__YOUR TASK__:
Produce word for word the lines of the data below running from the one that has "Click the Torry" to the one that has "Select the Nov", inclusive, and no others.

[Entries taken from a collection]
————
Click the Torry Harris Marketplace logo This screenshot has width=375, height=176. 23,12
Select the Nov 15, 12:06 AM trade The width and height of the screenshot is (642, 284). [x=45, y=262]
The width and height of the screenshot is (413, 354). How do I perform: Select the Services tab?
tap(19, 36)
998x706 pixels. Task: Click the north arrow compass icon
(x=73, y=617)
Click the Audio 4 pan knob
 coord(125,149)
————
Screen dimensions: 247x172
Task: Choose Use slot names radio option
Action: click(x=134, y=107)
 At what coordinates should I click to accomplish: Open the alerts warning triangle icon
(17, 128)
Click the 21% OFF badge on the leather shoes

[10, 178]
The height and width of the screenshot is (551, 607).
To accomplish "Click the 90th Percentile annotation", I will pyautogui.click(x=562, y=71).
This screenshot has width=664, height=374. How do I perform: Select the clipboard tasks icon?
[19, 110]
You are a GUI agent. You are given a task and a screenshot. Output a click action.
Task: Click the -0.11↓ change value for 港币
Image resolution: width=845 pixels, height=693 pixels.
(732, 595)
————
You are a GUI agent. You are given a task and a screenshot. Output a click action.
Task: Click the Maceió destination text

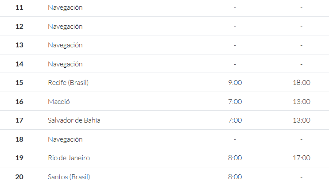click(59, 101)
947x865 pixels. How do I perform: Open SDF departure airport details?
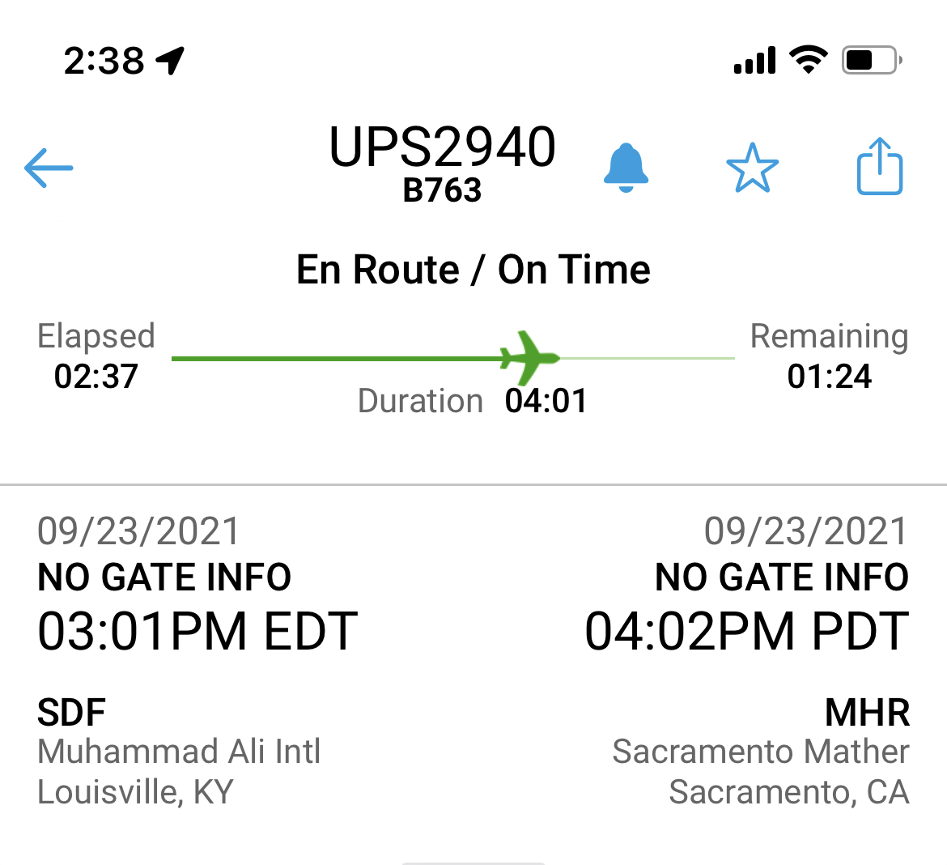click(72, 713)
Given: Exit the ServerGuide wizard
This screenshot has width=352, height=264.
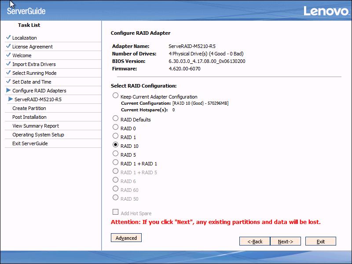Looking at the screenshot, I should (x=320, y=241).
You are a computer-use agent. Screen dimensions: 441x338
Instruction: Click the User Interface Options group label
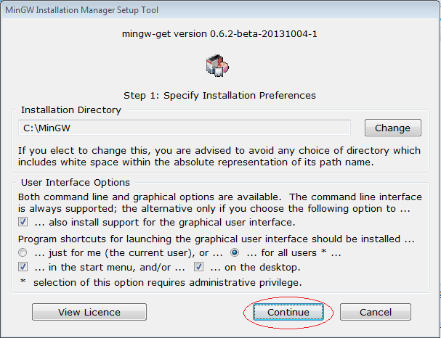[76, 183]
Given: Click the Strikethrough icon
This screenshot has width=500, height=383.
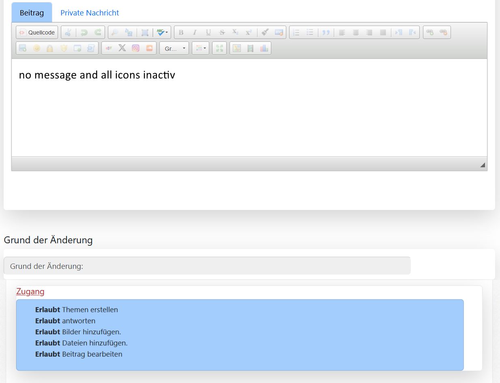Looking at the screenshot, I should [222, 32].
————
__RESULT OF THIS TASK__:
Click the Torry Harris Marketplace logo This screenshot has width=375, height=176. 23,12
Select the Nov 15, 12:06 AM trade The width and height of the screenshot is (642, 284). [x=45, y=262]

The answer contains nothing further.